Brano di testo
****************************************

Onorevoli Colleghi! - La XIII Commissione Agricoltura della Camera dei deputati, nel corso della XIV legislatura, avviò l'esame di più progetti di legge in materia di raccolta, coltivazione e commercio dei tartufi, tra i quali un testo unificato già approvato dall'altro ramo del Parlamento (atto Senato n. 3906).
      Tale testo si proponeva di adeguare le norme contenute nella legge 16 dicembre 1985, n. 752, che definisce la normativa quadro in materia di raccolta, coltivazione e commercio del tartufi freschi o conservati destinati al consumo, alla nuova ripartizione delle competenze fra lo Stato e le regioni in materia agricola, di tutela e salute dell'alimentazione e di tutela dell'ecosistema, operato con la riforma del titolo V della Costituzione.

****************************************

Compiti da svolgere
**A)** Riporta fedelmente il passo del testo sui tartufi che parte dalle parole "Onorevoli Colleghi! - La" e si ferma dopo le parole "V della Costituzione.".
**B)** Secondo il testo sui tartufi, quale legge definisce la normativa quadro sulla raccolta, la coltivazione e il commercio dei tartufi?
**C)** Prosegui il testo sui tartufi dopo l'ultima frase riportata.

Dati mostrati
****************************************

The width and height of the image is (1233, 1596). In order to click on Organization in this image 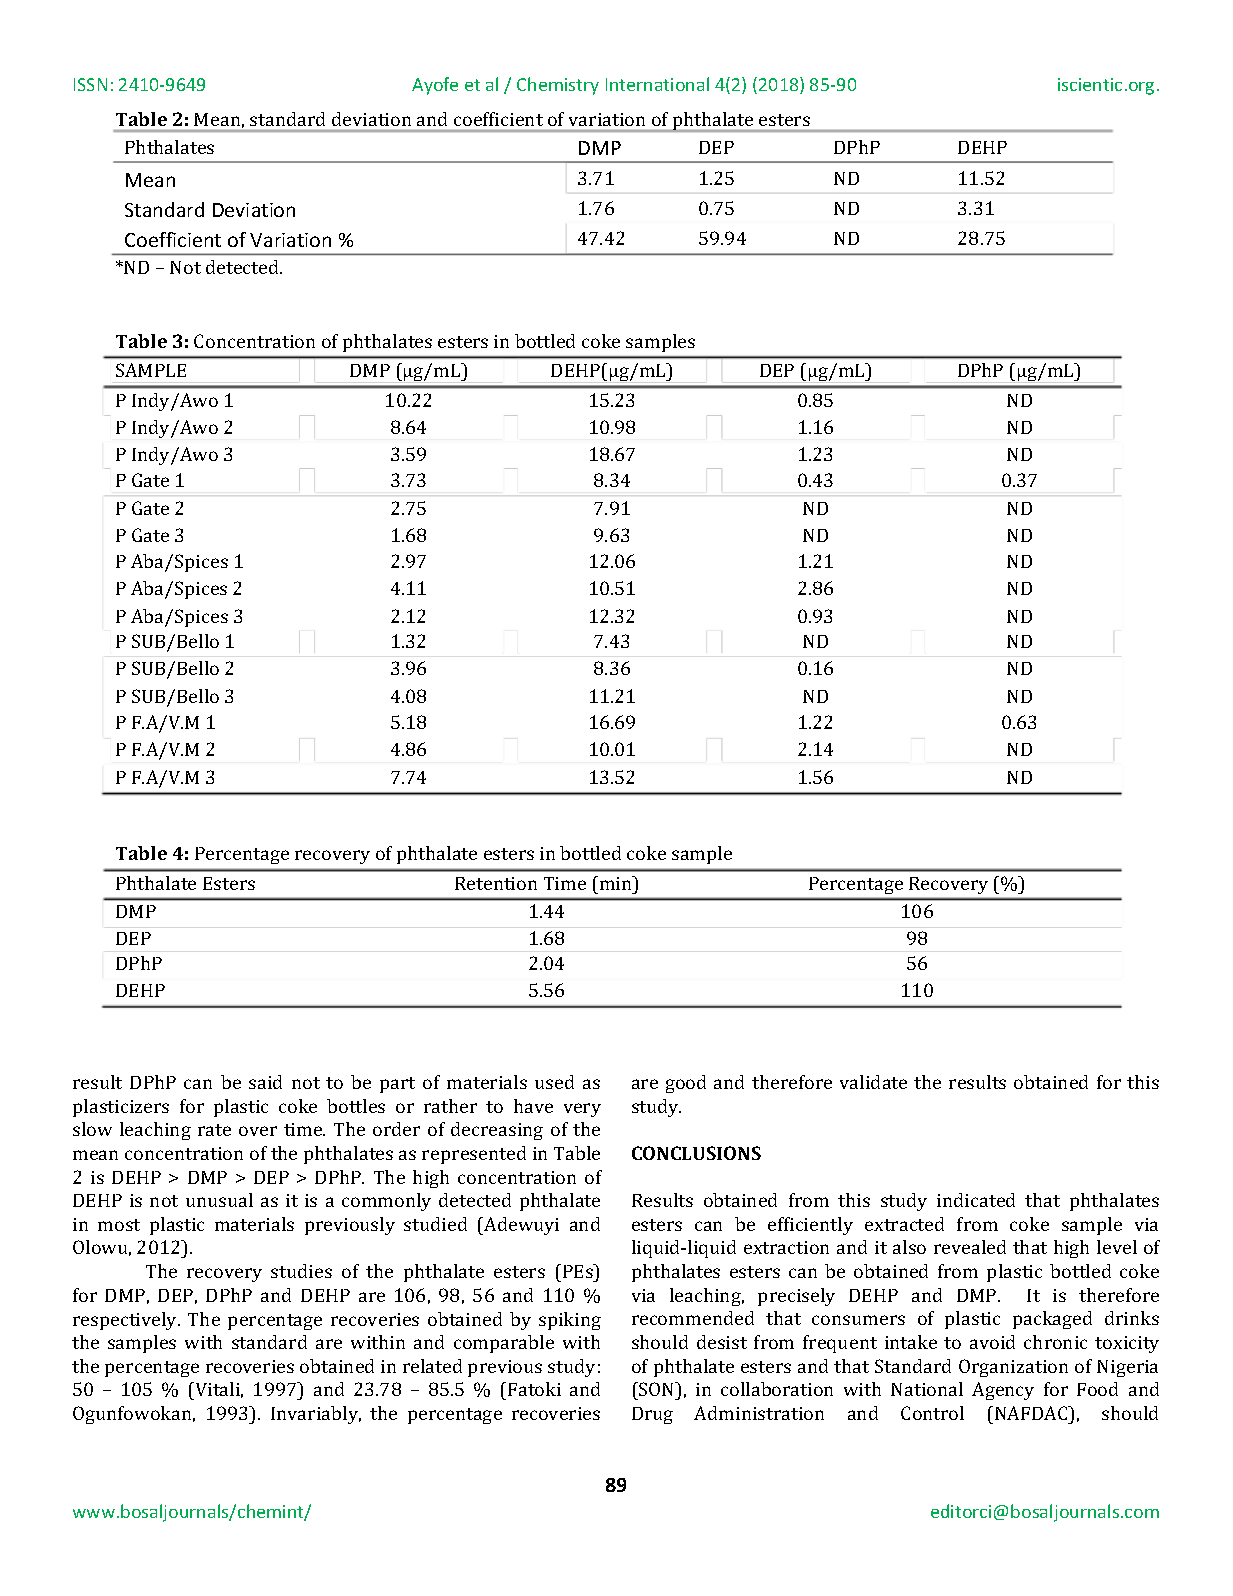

****************************************

Risposte per compito
**A)**
Onorevoli Colleghi! - La XIII Commissione Agricoltura della Camera dei deputati, nel corso della XIV legislatura, avviò l'esame di più progetti di legge in materia di raccolta, coltivazione e commercio dei tartufi, tra i quali un testo unificato già approvato dall'altro ramo del Parlamento (atto Senato n. 3906).
      Tale testo si proponeva di adeguare le norme contenute nella legge 16 dicembre 1985, n. 752, che definisce la normativa quadro in materia di raccolta, coltivazione e commercio del tartufi freschi o conservati destinati al consumo, alla nuova ripartizione delle competenze fra lo Stato e le regioni in materia agricola, di tutela e salute dell'alimentazione e di tutela dell'ecosistema, operato con la riforma del titolo V della Costituzione.

**B)** La legge 16 dicembre 1985, n. 752.

**C)**
      Il provvedimento si proponeva altresì di adeguare il decreto del Presidente della Repubblica 26 ottobre 1982, n. 633, ad una nuova normativa fiscale in grado di fare emergere il sommerso del settore e di consentire nel contempo la piena tracciabilità del prodotto.
      La presente proposta di legge rappresenta, quindi, la conclusione del lavoro a cui era giunta la XIII Commissione, che unanimemente si riconosceva nel testo qui riproposto.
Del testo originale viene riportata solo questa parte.